I am creating this thread to start a discussion on how IPFS can be used to improve data availability and reduce Issuer hosted data dependence. I am very interested in actively pursuing this topic for my MSc thesis and am looking to learn about the community’s thoughs on this.
The usage of IPFS is mentioned several times in this Forum as well as in the github page.
My understanding from reading those is that one desirable feature of this system is to not be dependent on certificate Issuer’s hosted data.
At this time Issuer hosted data is required to:
Verify that a certificate has not been revoked;
Retrieve certificates - Altough a certificate receiver may hold a copy of the certificate on its certificate wallet, he may chose to share the certificate by sending a URL linking to the Issuer’s copy (the Issuer should have a copy).
Topic 1) is somewhat complex and is already being discussed on another post.
Regarding topic 2) wouldn’t it be possible to have an issuer automatically make the certificate available via IPFS?
I think this could be implemented either in Cert-tools or Cert-issuer.
Please let me know your thoughts on this, maybe there are other considerations that I am failing to take into account.
At a high level, absolutely!
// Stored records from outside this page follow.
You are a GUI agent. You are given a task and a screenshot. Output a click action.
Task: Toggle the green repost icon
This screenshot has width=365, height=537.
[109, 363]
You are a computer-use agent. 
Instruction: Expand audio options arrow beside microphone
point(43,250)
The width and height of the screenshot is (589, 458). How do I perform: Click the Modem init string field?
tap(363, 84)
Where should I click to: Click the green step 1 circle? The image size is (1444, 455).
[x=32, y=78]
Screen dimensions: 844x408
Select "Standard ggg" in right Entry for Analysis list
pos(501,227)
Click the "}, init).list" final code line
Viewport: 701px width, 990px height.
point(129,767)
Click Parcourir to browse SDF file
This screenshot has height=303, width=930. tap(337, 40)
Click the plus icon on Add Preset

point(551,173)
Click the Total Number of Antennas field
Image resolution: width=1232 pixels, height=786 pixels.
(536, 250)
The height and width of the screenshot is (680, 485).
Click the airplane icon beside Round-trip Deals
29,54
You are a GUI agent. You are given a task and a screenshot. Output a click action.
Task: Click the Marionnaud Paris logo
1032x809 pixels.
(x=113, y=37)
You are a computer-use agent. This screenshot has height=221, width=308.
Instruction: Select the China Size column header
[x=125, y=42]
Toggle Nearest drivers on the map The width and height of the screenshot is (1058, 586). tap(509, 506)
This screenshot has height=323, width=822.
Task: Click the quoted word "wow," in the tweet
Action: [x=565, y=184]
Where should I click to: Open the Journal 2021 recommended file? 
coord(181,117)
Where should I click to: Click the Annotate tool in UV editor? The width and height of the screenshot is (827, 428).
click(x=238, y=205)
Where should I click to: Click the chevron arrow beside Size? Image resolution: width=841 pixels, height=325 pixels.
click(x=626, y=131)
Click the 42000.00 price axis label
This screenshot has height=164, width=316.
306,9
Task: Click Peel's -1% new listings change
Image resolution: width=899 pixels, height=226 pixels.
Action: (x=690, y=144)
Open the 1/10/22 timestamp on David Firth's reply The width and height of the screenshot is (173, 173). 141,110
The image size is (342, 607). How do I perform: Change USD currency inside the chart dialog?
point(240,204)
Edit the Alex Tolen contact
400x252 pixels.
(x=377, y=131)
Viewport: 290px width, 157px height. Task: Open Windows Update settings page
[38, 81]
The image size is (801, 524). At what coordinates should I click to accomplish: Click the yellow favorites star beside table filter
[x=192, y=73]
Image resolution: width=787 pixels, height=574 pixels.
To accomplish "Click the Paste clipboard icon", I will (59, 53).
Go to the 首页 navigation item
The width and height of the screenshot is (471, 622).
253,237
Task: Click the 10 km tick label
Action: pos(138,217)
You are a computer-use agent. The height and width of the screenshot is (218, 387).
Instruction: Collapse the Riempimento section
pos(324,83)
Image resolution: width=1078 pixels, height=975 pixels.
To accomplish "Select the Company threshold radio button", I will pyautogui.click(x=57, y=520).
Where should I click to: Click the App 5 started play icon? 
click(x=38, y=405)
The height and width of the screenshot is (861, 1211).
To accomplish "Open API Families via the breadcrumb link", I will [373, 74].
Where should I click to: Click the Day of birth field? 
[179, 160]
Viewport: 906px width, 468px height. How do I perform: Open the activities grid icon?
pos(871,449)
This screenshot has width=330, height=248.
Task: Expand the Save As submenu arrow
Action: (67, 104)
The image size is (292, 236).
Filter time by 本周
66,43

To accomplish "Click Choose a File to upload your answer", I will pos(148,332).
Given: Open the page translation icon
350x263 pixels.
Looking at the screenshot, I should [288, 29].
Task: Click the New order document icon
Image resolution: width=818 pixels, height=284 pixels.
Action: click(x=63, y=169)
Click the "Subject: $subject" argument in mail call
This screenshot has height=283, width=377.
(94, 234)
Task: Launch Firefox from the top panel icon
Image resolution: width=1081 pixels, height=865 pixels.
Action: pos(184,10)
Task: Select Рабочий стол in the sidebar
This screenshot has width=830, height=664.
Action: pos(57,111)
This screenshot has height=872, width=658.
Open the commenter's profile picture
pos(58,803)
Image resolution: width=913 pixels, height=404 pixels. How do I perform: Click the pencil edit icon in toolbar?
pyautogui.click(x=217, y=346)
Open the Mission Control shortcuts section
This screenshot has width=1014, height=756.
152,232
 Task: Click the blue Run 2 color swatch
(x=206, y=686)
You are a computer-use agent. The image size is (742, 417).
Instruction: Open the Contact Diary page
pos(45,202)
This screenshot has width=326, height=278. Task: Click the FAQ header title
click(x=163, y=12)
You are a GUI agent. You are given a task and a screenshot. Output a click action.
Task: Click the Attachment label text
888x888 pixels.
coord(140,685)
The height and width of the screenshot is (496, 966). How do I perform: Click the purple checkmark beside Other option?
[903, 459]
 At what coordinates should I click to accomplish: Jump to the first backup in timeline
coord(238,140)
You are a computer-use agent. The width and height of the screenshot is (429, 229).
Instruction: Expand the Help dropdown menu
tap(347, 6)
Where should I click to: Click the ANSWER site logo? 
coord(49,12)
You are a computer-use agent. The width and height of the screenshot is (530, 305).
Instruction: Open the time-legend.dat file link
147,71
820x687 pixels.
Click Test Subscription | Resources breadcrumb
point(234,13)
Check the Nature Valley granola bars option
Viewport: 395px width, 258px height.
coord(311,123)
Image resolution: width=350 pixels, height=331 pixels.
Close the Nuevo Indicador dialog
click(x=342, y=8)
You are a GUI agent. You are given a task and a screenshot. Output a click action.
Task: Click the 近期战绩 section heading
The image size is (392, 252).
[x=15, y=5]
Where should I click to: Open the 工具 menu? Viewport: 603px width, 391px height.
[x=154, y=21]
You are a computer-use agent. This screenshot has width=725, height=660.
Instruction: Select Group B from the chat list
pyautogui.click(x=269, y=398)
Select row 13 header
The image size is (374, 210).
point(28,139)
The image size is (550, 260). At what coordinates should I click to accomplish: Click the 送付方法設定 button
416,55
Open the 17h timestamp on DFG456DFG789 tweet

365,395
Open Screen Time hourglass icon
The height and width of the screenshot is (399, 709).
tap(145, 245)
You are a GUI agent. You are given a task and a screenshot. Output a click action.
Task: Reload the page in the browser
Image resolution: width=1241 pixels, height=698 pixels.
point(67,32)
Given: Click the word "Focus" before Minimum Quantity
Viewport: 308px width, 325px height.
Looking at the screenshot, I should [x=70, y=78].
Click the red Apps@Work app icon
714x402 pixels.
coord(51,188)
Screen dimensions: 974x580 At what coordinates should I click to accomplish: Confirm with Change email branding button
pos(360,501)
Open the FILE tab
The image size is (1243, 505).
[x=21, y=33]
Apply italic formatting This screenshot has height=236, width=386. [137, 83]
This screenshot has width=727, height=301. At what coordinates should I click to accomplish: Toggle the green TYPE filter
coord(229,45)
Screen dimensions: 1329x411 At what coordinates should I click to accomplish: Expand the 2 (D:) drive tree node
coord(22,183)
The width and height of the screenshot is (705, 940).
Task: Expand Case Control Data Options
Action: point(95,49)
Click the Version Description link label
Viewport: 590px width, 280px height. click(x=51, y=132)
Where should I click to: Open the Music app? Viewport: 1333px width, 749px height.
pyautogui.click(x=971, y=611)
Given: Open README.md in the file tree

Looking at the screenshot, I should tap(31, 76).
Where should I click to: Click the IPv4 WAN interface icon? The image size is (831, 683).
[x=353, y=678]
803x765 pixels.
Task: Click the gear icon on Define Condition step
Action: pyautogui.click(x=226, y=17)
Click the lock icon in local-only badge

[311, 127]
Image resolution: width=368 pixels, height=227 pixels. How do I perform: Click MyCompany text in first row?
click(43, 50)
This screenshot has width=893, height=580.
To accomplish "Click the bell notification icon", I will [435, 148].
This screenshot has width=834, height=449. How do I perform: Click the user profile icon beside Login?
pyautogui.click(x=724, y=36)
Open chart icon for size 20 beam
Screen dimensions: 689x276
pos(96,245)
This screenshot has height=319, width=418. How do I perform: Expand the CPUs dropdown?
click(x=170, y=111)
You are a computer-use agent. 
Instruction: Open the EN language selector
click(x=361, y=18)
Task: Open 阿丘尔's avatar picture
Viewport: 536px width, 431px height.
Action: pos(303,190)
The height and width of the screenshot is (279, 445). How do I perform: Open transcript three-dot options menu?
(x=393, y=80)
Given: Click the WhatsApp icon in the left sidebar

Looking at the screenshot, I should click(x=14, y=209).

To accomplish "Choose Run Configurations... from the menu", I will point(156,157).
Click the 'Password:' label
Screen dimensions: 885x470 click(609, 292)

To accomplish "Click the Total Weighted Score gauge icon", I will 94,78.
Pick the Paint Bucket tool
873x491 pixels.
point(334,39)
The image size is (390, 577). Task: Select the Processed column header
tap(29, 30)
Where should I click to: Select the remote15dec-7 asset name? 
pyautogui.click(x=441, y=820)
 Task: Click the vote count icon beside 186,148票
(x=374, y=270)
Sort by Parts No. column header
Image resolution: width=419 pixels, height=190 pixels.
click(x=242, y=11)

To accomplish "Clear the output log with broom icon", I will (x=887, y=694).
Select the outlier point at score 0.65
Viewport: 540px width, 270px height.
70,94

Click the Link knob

There are some interesting nuances to think through. Here are my very rough, stream of consciousness thoughts that I’m curious for your feedback on:
In the open badge model, the assertion @id field contains the assertion IRI. This commonly contains HTTP URL where the assertion (certificate) can accessed. It isn’t possible to directly replace this with a (content addressable) IPFS link at this layer, because the full Blockchain Certificate contains the blockchain transaction details that aren’t available when creating the certificate in cert-tools.
This all makes sense; the value of a content addressable file system is the changes to the file change the hash. Some questions: does the certificate need to contain a link to its location including info about how to verify it?Either way, the interesting challenge is how best to use the IPFS stack.
Some options (not exclusive, and could be used in combination).
If we want the link to the certificate with verification info to be in the certificate, we could use IPNS for that value (Allows content to be updated with signature)
We could also break up the certificate into chunks, I.e. Assertion is one chunk in IPFS, referenced by the blockcert envelope.
A broader and more interesting topic: investigate how IPLD could be used. Since Linked data canonicalization is what blockcerts used to find the certificate hash during issuing and verification, this seems like the most natural fit. I’m very curious about this and haven’t had the chance to look into it.
Thanks for starting a thread on this, and I’m eager to hear what you think.
About IPLD, I was recently told that it does not use the same canonicalization algorithm as JSON-LD. I don’t have a reference yet (planning to follow up on this), but I wanted to give a heads up to this thread.